As was usual during this period, the illustrator was not identified on the title page.   Marjorie Moon, the collector/bibliographer of Tabart, did not venture to guess who might have created the charming designs.   It turns out to have been a well-known, versatile, and well-connected artist, William Marshall Craig (d.1827). The Oxford Dictionary of National Biography states that Craig was considered one of the most distinguished designers of woodblocks from 1800 until his death.  Of his style as a book illustrator, Houfe’s Dictionary of 19th Century Illustrators judged it “charming but not individual.”  Luckily, this was not always the case, as we will see.  No other reference sources mention that Craig produced children’s book illustrations, perhaps because it seemed  an unlikely way for the drawing master for Princess Charlotte, daughter of the Prince of Wales, miniature painter to the Duke and Duchess of York, and painter in watercolors to Queen Charlotte to supplement his income.

Detail from the engraved frontispiece of The Juvenile Preceptor (1800). Cotsen 5011,

Nevertheless, that is exactly what Craig did for a time.  Some of his work 1800-1806 features a highly recognizable type of child.  This detail from Craig’s  frontispiece design (signed in the lower left)  from The Juvenile Preceptor (Ludlow: George Nicholson, 1800) has an earliest example I have found. The boy in the fashionable skeleton suit reading to his mother is sturdy and chubby lad with a round face and a cap of wavy hair.

This drawing book by Craig, which I had the pleasure of seeing in the fabulous collection of Rosie and David Temperley is filled with pictures of boys who bear a family resemblance to the one in The Juvenile Preceptor.   .

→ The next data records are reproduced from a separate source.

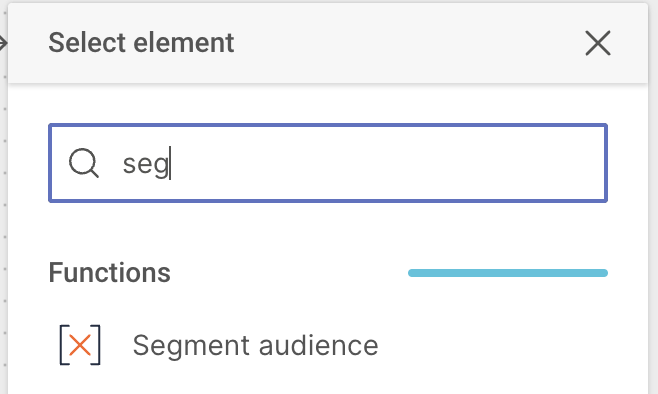
Task: Click the blue bar next to Functions
Action: point(508,273)
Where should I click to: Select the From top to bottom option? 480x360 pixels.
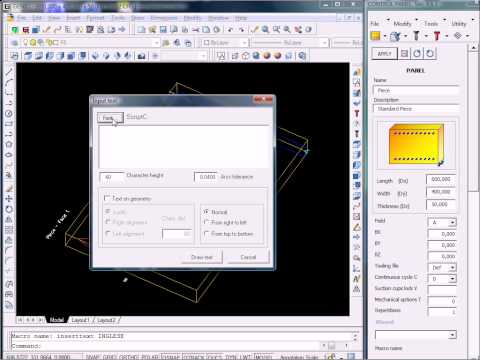coord(206,234)
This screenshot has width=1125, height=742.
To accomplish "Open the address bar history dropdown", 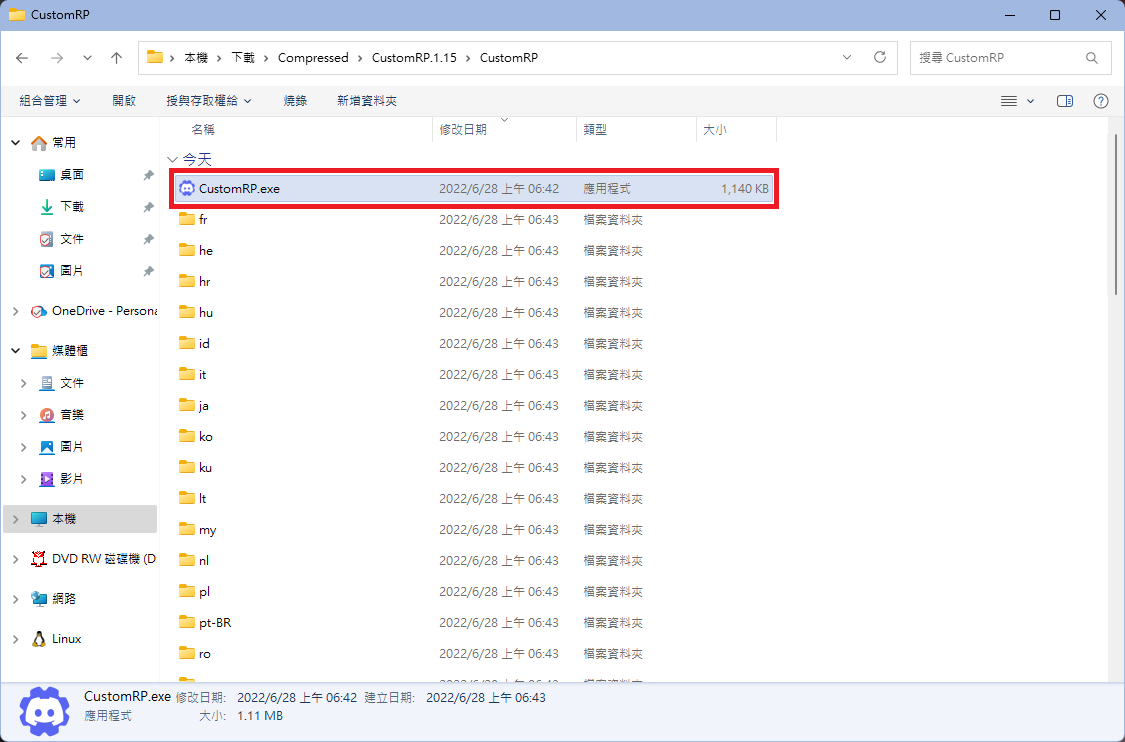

From Craig’s Complete Instructor in Drawing Figures. Collection of Rosie and David Temperley, Edinburgh.

With thanks to the Hockcliffe Collection for this image.

We know that Tabart employed Craig because Marjorie Moon discovered  advertisements for Tabart’s sixpenny series, “Tales for the Nursery”,  that credited the artist with the designs for the illustrations.  Some of the plates in the early editions as well as the ones recycled in  Tabart’s Collection of Popular Stories for the Nursery, were signed with Craig’s name as the “inventor.”  In the detail of the frontispiece for the Dick Whittington  to the right, the hero holding the stripy tomcat may be wearing  a cloak and tights instead of a skeleton suit, but he has the  tell-tale bowl hair cut.

Some years ago Mr. Cotsen acquired an original pen and ink drawing for the plate of “Little Boy Blue” in Songs.    The dealer attributed by the dealer to William Marshall Craig, I was never sure if it were wishful thinking because there wasn’t a citation to a reference book or scholarly monograph on Craig.  After lining up all these other little boys in other works whose attributions to Craig are secure, there can’t be much doubt that he did Songs for the Nursery as well.  The plate for Little Jack Horner follows, for those who aren’t entirely convinced.. On the strength of this evidence, I feel pretty confident that a handful of other Tabart classics also were illustrated by Craig: Fenwick’s Life of Carlo (1804); Mince Pies for Christmas (1805); The Book of Games (1805), and  M. Pelham’s Jingles; or Original Rhymes for Children (1806), which is pictured below.  In a review of The Book of Games, Mrs. Trimmer, herself the daughter of an engraver, noted that while the quality of the engraving was not always good, it did not obscure the excellence of the designs.   Last but not least, an extra dollop of frosting on the cake.  While working on this post, I discovered that my colleague Julie Mellby, the curator of Graphic Arts, has a second drawing from Songs pasted into an album of Marshall Craig drawings she described in a 2010 post.   It’s the fifth illustration she reproduced and it is for “Cushy cow bonny.”   Could one or two more of the drawings for Songs be among the unidentfied Craig drawings in the Victoria & Albert archive?